Con l’industrializzazione e il boom economico, tale pratica è stata messa in disparte per ritornare in auge con l’avvento della “green policy” dagli anni ’70, passando quindi da una lotta senza quartiere contro le erbe infestanti, per giungere alla completa riabilitazione agronomica, culturale e ambientale delle piante spontanee.

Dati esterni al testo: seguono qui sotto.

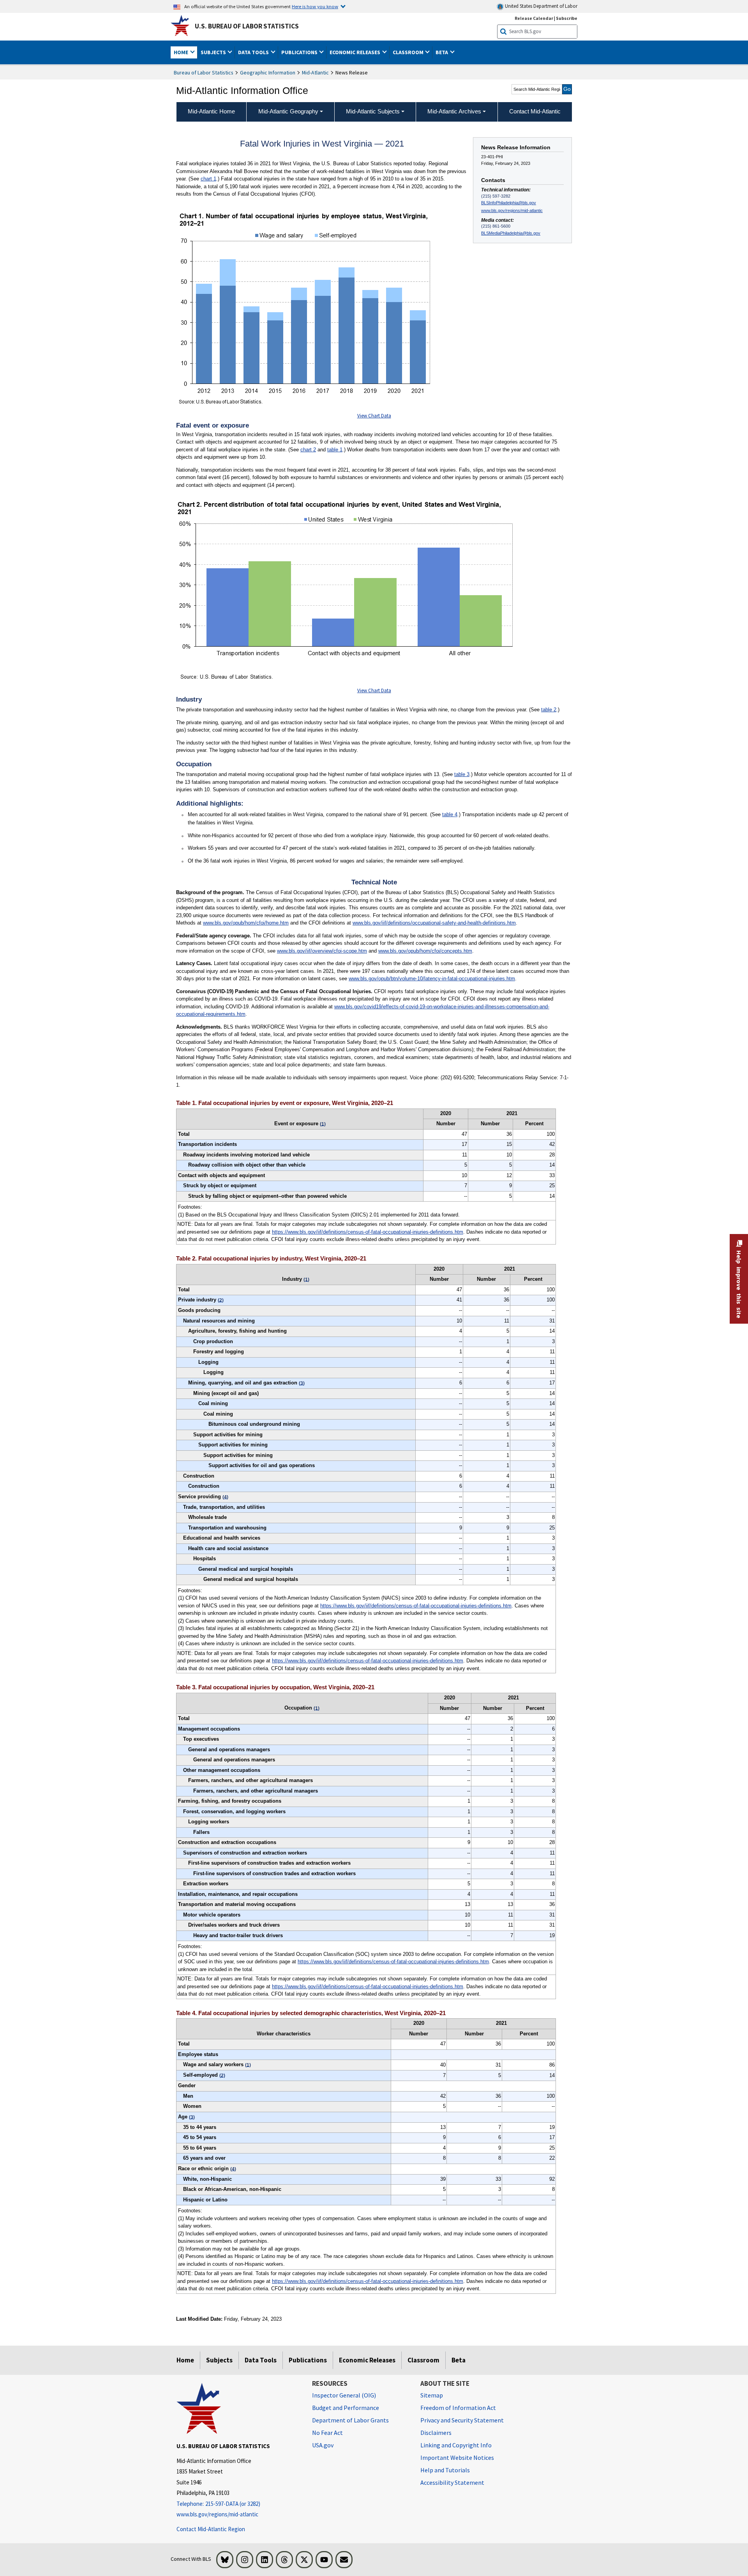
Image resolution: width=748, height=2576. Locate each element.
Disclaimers (436, 2432)
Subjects (219, 2360)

Del resto anche la stessa “dieta mediterranea” conduce, se vogliamo, ad un’alimentazione povera ma preziosa, ricca di elementi minerali e di numerose virtù nutraceutiche, come confermato anche da uno studio dell’Università di Pisa pubblicato sulla rivista “Scientia Horticolturae” del 2016.

Poiché si assiste sempre più ad un rinnovato interesse per le erbe spontanee, per via anche della crescente domanda di cibi genuini, molte sono le iniziative, tra cui numerosissime sagre a livello locale, che si occupano di far rivivere i saperi e gustare i sapori dei piatti delle varie tradizioni culinarie anche per salvaguardare la biodiversità dei territori e l’identità culturale delle popolazioni.

Si tratta di restituire al futuro quelle antiche pietanze che generazioni contadine stanno portandosi nella tomba, ripensando e riattualizzando il concetto di “foraging” con la nostra cucina amatoriale, mettendo alla prova la creatività e la vena artistica di ognuno armonizzandola con le pratiche di condivisione e piacere socializzato.